In the mountains of Southwestern Switzerland , a renegade bishop, himself excommunicated by John Paul II (and de-excommunicated by former Hitler youth Pope Benedict XVI), has defied the authority of the Pope, and proceeded after multiple warnings that it would constitiute a schismatic act and lead to immediate de facto excommunication, has ordained four bishops without Papal approval.

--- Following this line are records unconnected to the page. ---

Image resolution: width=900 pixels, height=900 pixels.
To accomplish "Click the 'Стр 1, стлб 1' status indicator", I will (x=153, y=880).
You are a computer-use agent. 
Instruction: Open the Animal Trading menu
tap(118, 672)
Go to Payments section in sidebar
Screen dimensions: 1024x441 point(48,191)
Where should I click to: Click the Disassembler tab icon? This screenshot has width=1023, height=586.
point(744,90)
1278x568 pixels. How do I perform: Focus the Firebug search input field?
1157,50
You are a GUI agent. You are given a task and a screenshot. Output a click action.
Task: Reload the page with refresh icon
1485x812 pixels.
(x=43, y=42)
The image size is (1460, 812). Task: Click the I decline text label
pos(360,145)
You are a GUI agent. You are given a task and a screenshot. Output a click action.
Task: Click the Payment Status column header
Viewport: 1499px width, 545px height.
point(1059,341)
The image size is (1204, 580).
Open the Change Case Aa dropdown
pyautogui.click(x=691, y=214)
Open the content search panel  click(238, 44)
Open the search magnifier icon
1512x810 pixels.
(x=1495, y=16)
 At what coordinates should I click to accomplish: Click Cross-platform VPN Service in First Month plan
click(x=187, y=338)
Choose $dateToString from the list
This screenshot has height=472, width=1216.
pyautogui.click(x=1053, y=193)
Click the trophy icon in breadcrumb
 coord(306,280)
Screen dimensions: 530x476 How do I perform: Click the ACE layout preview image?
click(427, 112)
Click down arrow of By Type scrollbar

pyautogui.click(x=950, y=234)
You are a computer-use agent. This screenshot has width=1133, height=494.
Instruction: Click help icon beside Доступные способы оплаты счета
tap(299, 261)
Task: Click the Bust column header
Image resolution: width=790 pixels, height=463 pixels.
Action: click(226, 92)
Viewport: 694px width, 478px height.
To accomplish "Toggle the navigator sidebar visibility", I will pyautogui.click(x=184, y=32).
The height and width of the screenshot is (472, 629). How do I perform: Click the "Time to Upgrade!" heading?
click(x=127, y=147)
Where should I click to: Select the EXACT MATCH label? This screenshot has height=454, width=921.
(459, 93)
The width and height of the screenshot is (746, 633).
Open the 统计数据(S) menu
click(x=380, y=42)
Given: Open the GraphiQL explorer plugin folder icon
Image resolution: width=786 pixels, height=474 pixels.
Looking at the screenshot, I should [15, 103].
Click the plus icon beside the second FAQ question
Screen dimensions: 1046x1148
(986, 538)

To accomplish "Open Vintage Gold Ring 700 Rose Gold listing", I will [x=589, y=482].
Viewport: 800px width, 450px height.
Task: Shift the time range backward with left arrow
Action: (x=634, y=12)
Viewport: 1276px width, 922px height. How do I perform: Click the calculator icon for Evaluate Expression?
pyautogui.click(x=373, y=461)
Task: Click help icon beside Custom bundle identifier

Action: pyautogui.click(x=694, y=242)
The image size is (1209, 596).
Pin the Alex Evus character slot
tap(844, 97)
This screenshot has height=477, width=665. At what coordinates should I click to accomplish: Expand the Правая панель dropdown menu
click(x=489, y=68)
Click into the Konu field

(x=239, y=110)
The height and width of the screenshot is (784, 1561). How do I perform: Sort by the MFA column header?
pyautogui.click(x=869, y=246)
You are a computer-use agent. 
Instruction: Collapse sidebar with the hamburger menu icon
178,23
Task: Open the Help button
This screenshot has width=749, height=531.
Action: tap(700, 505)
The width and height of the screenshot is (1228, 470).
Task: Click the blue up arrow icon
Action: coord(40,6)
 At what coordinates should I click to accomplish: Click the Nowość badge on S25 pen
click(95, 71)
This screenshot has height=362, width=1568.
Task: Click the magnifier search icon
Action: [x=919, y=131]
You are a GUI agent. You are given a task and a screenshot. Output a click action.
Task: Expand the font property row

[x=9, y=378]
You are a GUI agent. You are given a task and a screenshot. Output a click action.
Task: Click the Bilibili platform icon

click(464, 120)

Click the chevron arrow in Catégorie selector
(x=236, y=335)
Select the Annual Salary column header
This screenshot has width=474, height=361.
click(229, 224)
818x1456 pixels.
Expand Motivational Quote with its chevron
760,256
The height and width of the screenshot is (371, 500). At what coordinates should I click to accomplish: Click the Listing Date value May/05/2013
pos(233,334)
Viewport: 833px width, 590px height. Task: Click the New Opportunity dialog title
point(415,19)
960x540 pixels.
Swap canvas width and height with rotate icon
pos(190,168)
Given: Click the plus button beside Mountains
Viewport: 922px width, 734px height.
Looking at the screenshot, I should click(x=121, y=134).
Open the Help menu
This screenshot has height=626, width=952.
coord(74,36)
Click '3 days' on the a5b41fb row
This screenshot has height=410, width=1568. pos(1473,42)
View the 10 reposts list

The group of recalcitrant clerics, who call themselves the Society of Saint Pius X, claim that their doctrinal differences stem from Vatican II. Their origins, however, are much darker. They were founded by "the late French archbishop Marcel Lefebvre (1906-1991), an antisemitic wartime collaborationist." Born into a conservative Catholic monarchist family, when the Dreyfus affair still generated passionate anti-Jewish sentiment in France, Lefebvre entered the church in the 1920s as fascism was rising in Europe. He attended the French seminary in Rome, the rector of which was a strong supporter of the proto-fascist Charles Maurras, the founder of Action Française and coiner of the phrase l'anti-sémitisme de coeur. ___ Lefebvre spent most of the period from the 1930s to the early 1960s in colonial west Africa. Even at a distance from Europe, he enthusiastically endorsed Marshall Pétain's Vichy regime for what he termed its "Catholic order". Indeed, until his death, Lefebvre offered his support to Jean-Marie Le Pen's Front Nationale... ___ In 1989 it was revealed that for some 16 years his followers had been harbouring Paul Touvier, indicted for his central role in the deportation of the Jews of Lyons to German death camps. Touvier was finally arrested, aged 74, at the Lefebvrist St Francis Priory in Nice. So you know, Nazis. The Pope, for his part (through the official press organ of The Vatican) has stopped referring to the organization by their chosen name, instead referring to them as "Lefebvrists," a move seen by church watchers* as evidence that the Pope is considering declaring the entire sect schismatic, which would put their hundreds of thousands of followers at risk of excommunication, but most especially the tens of thousands who attended the ordination. (*Bluesky thread that starts before the schism and comments throughout.) The takeaway and TL;DR here is that Pope Bob from Chicago (who previously removed institutional sanction for the ultra right wing group Opus Dei) continues to play hardball and is taking direct, clearly anti-racist action against another persistent stronghold of the reactionary right.